The panel included a special-education teacher, police dispatcher, retired program analyst, homemaker, corrections officer, retired tool designer, member of the Arizona Air National Guard, custodian, retirement plan administrator, and freight company employee.

Kim Logerquist sat adjacent to the jury bar, so close that some panelists could have touched her if they'd wished. Her attorneys, Kent Turley and his associate, David Davis, sat next to her, organizing mounds of paperwork.

Across the room, Frank Parks and Kari Zangerle also readied themselves next to Danforth, who chatted nervously with his wife, Mary, and one of their daughters. (Many of the couple's eight children attended the trial at various times.)

Said Turley in his opening statement last November 15:

"Kim's case is essentially that childhood sexual abuse occurred, that her memories were blocked, not by her intentionally or anything -- just happened -- and her life has been a nightmare ever since."

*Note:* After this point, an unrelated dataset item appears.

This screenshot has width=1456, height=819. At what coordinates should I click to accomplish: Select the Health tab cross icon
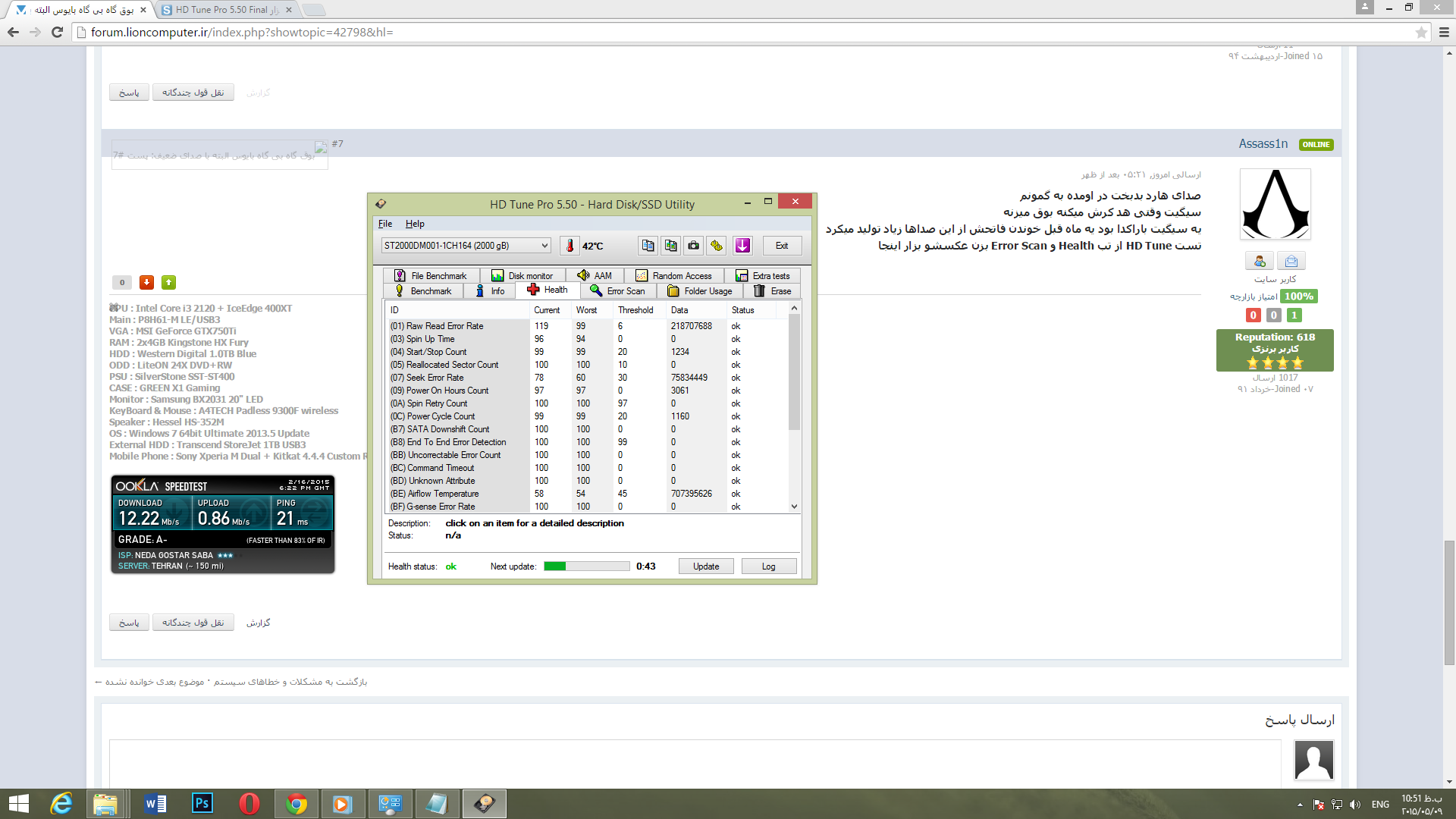(534, 290)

Frank Parks took his turn after Turley. Deliberate and thorough in his presentation, Parks said Kim Logerquist's memories were, at best, tainted:

"Dr. Davis and the therapists suggested to her that an explanation for her problems, for her suicide attempts, for overdosing on medication, her hospitalizations, her bulimia, her overweight, may be due to sexual abuse. They planted that seed in her."

Kim Logerquist took the stand early in the trial. She said her problems -- obesity, self-mutilation, bulimia and depression, to name some -- had plagued her long after she'd had her "flashbacks."

Logerquist evoked tears from empathetic jurors after her attorney asked her why she'd sued Danforth. "Because the things he did to me when I was a child are so awful that he has to be held accountable for what he did," she said. "He can't get away with it. He just cannot get away with this."